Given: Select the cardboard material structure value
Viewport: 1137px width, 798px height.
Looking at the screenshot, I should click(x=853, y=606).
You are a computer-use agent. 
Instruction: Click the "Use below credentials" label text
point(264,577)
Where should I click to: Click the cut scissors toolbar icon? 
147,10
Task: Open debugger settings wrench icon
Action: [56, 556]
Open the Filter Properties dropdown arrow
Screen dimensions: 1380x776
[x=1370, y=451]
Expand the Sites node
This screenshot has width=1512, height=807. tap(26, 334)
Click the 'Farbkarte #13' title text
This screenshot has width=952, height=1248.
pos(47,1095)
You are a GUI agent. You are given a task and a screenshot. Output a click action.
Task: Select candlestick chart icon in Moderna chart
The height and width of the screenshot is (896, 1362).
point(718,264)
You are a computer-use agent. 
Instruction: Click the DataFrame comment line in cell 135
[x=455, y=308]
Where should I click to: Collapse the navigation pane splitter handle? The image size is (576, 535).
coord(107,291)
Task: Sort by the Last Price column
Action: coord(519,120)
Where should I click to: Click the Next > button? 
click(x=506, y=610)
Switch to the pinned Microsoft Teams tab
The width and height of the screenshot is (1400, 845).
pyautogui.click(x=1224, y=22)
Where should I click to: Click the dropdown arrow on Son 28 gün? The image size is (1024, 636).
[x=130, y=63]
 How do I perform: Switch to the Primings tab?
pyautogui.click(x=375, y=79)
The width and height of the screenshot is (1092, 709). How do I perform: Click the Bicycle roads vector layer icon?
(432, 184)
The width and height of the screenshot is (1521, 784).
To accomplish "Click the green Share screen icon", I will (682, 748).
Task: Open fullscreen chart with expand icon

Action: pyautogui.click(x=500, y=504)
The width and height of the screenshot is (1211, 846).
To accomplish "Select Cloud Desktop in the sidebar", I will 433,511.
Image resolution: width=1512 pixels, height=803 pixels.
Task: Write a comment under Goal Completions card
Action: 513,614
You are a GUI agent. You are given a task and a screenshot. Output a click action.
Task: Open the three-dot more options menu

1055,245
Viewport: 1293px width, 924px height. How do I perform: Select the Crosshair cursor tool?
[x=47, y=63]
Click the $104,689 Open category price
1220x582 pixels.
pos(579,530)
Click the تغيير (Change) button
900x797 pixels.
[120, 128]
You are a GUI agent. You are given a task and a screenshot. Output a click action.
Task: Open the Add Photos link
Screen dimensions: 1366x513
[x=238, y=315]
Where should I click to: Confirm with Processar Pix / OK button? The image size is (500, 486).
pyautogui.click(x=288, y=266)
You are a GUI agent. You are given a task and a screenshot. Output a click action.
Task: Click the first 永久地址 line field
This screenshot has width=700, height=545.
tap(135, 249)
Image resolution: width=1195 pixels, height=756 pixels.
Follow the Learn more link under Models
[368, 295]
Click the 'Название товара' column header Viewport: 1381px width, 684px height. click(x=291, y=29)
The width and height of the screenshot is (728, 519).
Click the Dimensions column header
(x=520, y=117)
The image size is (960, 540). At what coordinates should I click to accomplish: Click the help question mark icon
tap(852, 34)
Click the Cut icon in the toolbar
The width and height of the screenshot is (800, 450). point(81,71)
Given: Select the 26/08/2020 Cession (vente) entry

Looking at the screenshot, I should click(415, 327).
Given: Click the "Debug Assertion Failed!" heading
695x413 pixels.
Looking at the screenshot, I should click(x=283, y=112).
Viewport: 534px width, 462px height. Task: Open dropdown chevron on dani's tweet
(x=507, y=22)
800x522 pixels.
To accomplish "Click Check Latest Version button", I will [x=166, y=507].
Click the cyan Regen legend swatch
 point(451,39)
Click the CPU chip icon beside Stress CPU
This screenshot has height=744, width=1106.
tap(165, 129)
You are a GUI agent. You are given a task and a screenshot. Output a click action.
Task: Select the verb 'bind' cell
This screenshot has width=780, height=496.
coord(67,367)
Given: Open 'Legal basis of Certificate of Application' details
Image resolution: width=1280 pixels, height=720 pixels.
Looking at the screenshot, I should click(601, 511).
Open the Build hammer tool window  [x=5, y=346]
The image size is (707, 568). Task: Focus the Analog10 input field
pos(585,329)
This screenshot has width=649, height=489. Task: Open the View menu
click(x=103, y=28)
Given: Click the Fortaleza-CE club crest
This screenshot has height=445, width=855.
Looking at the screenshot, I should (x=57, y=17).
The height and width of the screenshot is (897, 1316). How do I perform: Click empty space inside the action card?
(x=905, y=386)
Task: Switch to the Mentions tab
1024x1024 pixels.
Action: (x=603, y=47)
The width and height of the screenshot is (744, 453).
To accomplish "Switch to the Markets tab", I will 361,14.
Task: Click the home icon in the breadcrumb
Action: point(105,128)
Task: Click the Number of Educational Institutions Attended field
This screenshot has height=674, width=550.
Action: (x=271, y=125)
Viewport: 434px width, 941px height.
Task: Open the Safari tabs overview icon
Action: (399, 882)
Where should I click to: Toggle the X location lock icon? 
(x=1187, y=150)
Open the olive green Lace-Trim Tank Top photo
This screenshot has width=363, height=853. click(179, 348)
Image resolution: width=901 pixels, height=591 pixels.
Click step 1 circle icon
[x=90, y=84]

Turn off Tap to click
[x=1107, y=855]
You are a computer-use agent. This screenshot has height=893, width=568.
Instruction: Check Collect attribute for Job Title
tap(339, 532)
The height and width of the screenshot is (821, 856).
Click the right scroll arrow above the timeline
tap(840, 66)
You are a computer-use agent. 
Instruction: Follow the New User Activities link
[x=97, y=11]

-- TASK ITEM --
Reproduce exactly the entries above, limited to the lines from the one with "This screenshot has height=445, width=855." through the one with "Image resolution: width=901", both included.

-- OUTPUT FOR THIS TASK --
This screenshot has height=445, width=855.
Looking at the screenshot, I should (x=57, y=17).
The height and width of the screenshot is (897, 1316). How do I perform: Click empty space inside the action card?
(x=905, y=386)
Task: Switch to the Mentions tab
1024x1024 pixels.
Action: (x=603, y=47)
The width and height of the screenshot is (744, 453).
To accomplish "Switch to the Markets tab", I will 361,14.
Task: Click the home icon in the breadcrumb
Action: point(105,128)
Task: Click the Number of Educational Institutions Attended field
This screenshot has height=674, width=550.
Action: (x=271, y=125)
Viewport: 434px width, 941px height.
Task: Open the Safari tabs overview icon
Action: (399, 882)
Where should I click to: Toggle the X location lock icon? 
(x=1187, y=150)
Open the olive green Lace-Trim Tank Top photo
This screenshot has width=363, height=853. click(179, 348)
Image resolution: width=901 pixels, height=591 pixels.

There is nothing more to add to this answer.